▸ **ACTIVITY 1**: From the article on the Asiatic Society's manuscripts, copy out everything from "The project is" down to "languages of India.".
▸ **ACTIVITY 2**:
Answer these questions from the article on the Asiatic Society's manuscripts:
(a) In what year was the Asiatic Society founded?
(b) In what month did the society launch its Vidhvanika project?
(c) Which organization is supporting the project?

▸ **SELECTED TEXT**:
NEW DELHI: The Asiatic Society in Kolkata is using AI transcription and machine learning to decipher ancient manuscripts in its archives and make them accessible to scholars worldwide.
Founded in 1784, during British colonial rule, the Asiatic Society is one of India’s oldest research institutions and is dedicated to the study and preservation of history, culture, and languages.
Many of the society’s more than 52,000 rare manuscripts and historical documents have not previously been deciphered. The society launched its Vidhvanika (“decoding knowledge”) project in December to digitize them and to develop language models for ancient scripts.
“Work needs to be done on the majority of the manuscripts,” Anant Sinha, administrator of the Asiatic Society, Kolkata, told Arab News. “We are working with three scientists. Besides that, I have my reprography team involved in the scanning, and then there’s the expert team, which includes specialists in different languages, scripts, and subjects.”
The project is also being supported by the Center for Development of Advanced Computing, India’s premier IT research and development organization.
The society’s manuscript collection spans a wide range of subjects — including Indian history, literature, philosophy, religion, astronomy, mathematics, medicine, and art — and of languages, including Sanskrit, Arabic, Persian, Tamil, Bengali, and other regional languages of India.
Decoding the manuscripts requires an understanding of the scripts, their language, the styles used in historical documents, the historical context, and the subject matter. There are few active, specialized paleographers and manuscript scholars conducting such work and research, not only in India but across the world.

▸ **RECORDS PROVIDED**:
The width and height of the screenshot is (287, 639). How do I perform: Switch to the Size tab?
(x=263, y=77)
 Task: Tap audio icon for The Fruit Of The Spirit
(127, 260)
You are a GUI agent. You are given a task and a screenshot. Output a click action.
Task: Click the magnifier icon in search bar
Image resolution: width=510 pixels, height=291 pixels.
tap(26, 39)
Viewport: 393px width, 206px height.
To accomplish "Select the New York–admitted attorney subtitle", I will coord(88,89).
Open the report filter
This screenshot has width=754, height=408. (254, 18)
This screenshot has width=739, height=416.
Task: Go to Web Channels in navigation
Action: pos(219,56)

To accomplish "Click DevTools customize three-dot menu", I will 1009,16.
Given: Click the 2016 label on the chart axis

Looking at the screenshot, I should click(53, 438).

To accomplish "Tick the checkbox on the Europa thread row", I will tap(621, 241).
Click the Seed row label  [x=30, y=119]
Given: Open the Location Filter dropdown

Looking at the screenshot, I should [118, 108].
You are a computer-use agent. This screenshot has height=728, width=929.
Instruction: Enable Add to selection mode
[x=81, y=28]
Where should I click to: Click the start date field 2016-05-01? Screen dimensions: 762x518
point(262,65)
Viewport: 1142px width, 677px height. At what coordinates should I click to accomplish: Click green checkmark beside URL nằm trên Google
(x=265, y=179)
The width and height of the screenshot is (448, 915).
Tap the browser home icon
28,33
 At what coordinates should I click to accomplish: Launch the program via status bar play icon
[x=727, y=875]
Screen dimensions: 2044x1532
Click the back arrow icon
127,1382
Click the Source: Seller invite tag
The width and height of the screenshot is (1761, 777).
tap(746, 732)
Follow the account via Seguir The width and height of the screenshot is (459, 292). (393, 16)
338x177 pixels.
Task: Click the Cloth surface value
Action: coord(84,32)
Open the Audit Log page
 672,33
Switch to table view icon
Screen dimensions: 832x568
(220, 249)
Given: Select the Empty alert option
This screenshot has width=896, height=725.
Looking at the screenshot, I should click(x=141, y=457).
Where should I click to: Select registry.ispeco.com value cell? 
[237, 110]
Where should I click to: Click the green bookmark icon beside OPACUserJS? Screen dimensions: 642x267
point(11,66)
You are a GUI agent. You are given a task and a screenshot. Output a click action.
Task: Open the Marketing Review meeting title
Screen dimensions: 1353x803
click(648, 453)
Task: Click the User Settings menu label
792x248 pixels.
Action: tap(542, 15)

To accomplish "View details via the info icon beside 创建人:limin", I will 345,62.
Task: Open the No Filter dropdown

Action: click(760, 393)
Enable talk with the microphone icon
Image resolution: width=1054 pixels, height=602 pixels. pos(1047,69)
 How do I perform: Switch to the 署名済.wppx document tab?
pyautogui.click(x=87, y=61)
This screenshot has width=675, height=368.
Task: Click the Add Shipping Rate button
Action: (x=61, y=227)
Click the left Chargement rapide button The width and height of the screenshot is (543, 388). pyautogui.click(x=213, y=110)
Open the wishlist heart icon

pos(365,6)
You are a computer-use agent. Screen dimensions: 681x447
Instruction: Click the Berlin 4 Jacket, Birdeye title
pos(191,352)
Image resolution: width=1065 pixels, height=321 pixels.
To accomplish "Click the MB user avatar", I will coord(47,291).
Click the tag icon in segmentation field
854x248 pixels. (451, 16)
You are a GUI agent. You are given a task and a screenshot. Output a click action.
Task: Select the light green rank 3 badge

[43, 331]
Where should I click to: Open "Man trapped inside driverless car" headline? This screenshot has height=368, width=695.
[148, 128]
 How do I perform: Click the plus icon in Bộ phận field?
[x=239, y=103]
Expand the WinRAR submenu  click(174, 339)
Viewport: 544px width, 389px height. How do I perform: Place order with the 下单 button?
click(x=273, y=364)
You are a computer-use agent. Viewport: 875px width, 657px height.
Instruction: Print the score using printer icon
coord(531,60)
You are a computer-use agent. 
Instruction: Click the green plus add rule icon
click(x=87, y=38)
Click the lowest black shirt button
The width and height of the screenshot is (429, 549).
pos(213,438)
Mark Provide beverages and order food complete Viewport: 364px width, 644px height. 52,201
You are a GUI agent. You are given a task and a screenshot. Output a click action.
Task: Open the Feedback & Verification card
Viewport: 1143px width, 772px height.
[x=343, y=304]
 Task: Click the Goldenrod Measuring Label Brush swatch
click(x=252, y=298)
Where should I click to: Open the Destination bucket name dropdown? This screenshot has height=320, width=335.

▸ **TASK RESULT 1**:
The project is also being supported by the Center for Development of Advanced Computing, India’s premier IT research and development organization.
The society’s manuscript collection spans a wide range of subjects — including Indian history, literature, philosophy, religion, astronomy, mathematics, medicine, and art — and of languages, including Sanskrit, Arabic, Persian, Tamil, Bengali, and other regional languages of India.

▸ **TASK RESULT 2**:
(a) 1784
(b) December
(c) The Center for Development of Advanced Computing